A new standard for accelerating C/C++ programming with compiler directives has been announced at the SC11 Supercomputing conference in Seattle. The new standard is called OpenACC  and has been created by NVIDIA, Cray, PGI (Portland Group) and CAPS enterprise.

OpenACC compiler directives are code annotations that enable the compiler to parallelise code while ensuring thread-safety. The big difference between OpenACC and the existing OpenMP standard is that OpenACC primarily targets the GPU rather than CPU, whereas OpenMP is generally CPU only. That said, OpenACC can also target the CPU so it is flexible; the idea is that it will adapt to the target system.


OpenACC is “defined to be interoperable with OpenMP” according to the FAQ and the OpenACC CEO hopes for some future integration, though it seems to have been developed independently which may cause some tension.

OpenACC is expected to ship during the first half of 2012 on compilers from PGI, Cray and CAPS Enterprise. The NVIDIA involvement may make you wonder whether it is GPU-specific; the answer is “maybe”. The FAQ says:

Will OpenACC run on AMD GPUs?

– It could, it requires implementation, there is no reason why it couldn’t

Will OpenACC run on top of OpenCL?

– It could, it requires implementation, there is no reason why it couldn’t

Will AMD/Intel/MS/XX support this?

– As this is just announced we can’t speak to the rate of external adoption or participation.

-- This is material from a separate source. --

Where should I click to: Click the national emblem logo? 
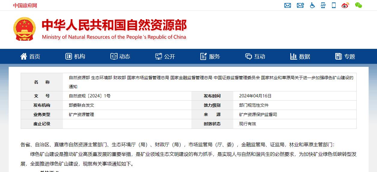click(x=24, y=29)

Will OpenACC run on NVIDIA GPUs with CUDA?

– Yes. Programmers may wish to develop some code using directives, and more sophisticated code using CUDA C, CUDA C++ or CUDA Fortra

Spot the Yes in the above! Still, you can scarcely blame NVIDIA for supporting its own GPU family; and I have been impressed with how the company works with the scientific and academic community to realise the potential of massively parallel computing.

OpenACC is about democratising parallelism, rather than advancing the state of the art. Best optimisation is obtained by more complex programming, but directives make some remarkable performance improvements easy to achieve.